Levein admitted dismissing Locke had been "unfair" and was one of the hardest things he had done in football. But he had no regrets about installing Robbie Neilson as head coach in an entirely new regime on Monday, the first working day under the ownership of Ann Budge.
Levein decided Locke was incompatible with the structure he wants at Hearts, which will focus on "coaching" rather than "management" and aims to produce a production line of in-house coaches so that Hearts always appoint first-team bosses from within.
Locke's fate had been determined when Budge endorsed Levein's plan in private talks three months ago, while she waited to complete the takeover which finally went through last week.
Neilson - who will pick the Hearts team and report to Levein before and after each game - had been a colleague of Locke as under-20s coach this season. He insisted he knew nothing about his part in Levein's plan until receiving a call from him on Sunday night. Neilson made a point of speaking face-to-face with the highly-popular Locke yesterday to ensure the departing boss did not feel he had stabbed him in the back.
Sitting beside Budge and Neilson at a joint Tynecastle media conference yesterday, Levein said telling Locke he had no future at Hearts had been painful. "Without a doubt it was one of the most difficult things I've had to do in football, because on a human level you equate to what he's had to go through this last season; an experienced manager would have struggled. He's been dignified. He's a young guy, he's had his ups and downs, but he's kept the fans and the media onside.

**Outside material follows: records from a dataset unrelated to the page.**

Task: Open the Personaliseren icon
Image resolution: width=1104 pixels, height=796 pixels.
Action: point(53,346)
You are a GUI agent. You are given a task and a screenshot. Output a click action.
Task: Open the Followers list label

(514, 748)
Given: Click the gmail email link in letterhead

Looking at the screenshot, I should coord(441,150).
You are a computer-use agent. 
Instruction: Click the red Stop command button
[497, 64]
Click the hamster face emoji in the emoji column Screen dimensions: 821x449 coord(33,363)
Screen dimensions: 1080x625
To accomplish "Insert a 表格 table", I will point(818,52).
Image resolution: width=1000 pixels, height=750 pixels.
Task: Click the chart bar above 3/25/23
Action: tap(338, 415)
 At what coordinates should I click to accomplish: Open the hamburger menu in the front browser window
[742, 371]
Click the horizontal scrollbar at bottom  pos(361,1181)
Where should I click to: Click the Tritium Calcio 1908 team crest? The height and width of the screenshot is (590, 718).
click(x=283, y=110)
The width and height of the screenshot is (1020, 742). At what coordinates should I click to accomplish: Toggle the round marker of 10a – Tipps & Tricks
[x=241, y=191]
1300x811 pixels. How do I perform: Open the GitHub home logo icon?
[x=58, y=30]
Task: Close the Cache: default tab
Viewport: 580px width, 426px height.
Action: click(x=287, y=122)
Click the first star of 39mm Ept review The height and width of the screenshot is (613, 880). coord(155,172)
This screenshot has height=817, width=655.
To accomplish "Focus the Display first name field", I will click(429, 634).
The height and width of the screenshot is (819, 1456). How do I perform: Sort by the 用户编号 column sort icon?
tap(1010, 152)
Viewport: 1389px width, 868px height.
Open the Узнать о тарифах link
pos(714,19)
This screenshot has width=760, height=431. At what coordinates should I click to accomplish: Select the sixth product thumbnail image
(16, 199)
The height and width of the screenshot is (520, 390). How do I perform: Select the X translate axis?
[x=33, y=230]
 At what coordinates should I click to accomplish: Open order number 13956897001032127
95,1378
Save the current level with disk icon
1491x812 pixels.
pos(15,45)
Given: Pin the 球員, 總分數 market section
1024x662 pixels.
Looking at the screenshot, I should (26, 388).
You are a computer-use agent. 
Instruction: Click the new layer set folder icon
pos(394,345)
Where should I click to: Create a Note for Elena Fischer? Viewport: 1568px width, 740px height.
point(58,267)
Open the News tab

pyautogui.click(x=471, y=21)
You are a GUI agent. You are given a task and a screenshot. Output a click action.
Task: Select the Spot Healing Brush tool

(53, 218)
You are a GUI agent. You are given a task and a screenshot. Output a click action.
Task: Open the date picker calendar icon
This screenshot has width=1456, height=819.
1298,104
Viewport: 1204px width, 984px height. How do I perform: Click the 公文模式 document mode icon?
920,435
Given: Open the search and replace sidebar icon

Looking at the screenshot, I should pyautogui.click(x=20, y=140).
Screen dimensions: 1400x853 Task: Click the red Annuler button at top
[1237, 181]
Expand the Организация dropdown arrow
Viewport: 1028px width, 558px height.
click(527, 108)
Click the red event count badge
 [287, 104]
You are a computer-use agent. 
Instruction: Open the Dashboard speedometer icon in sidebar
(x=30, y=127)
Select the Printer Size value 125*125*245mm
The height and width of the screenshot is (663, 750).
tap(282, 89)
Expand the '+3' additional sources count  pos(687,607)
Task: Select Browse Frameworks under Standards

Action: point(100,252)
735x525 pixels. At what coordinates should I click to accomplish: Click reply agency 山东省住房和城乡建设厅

"If we say it's about fairness, then I totally get the point that he deserves a chance. He's done more than enough to get himself another manager's job and I would suggest that's the road that he goes down.
"Him coming in here as a coach within the system didn't play to his strengths. That's why I say this is not a reflection on how Gary did his job last year. It's just a completely different route we're going down.
"It was horrible yesterday. I don't want to sound trite at all, it was a lot worse for Gary. The easiest thing to do would have been to give him the job. But there's no point in having this clear idea of how we should be in five years' time, how we should be in a fantastic position, and then saying 'we'll need to find a place for somebody because they did a great job last year'. Once the decision was made to go down this particular road, that was the point that Gary was not in the equation."
Neilson, 33, returned to his former club last August as under-20s development manager. He is five years younger than Locke, who had been in charge for 14 months. "I met him at the academy
this morning," said Neilson.
"I wanted to speak to him and let him know the situation. Gary is a good guy, we get on well and we've known each other for years. It should be a time of excitement, but it is difficult, you've got to balance it off. I had to tell him what happened. It's the way football works and it was as much a shock to me as it was to him."
The inexperienced Neilson will pick the team and have
the final say on signing players.
Levein explained: "My responsibility as the director
of football is overseeing everything that's involved in the football department. We've already got this agreed at board level. I don't want to pick the team, I don't want to pick the players, because if we are going to be [about] coach education, unless I let the coach make decisions how is he going to improve? That's the crux of the matter. I can't make those decisions because Robbie Neilson has to stand
on his own two feet."
Neilson and Levein collaborated on the decision
to release Jamie MacDonald, Jamie Hamill, Ryan Stevenson and Dylan McGowan. Those decisions were not financial, said Neilson, whose intention
is to sign six or seven new players over the summer.
Levein would not comment on whether Craig Gordon was a target or whether his coaching protege Ian Cathro, currently at the Portuguese club Rio Ave, would become Hearts under-20 manager.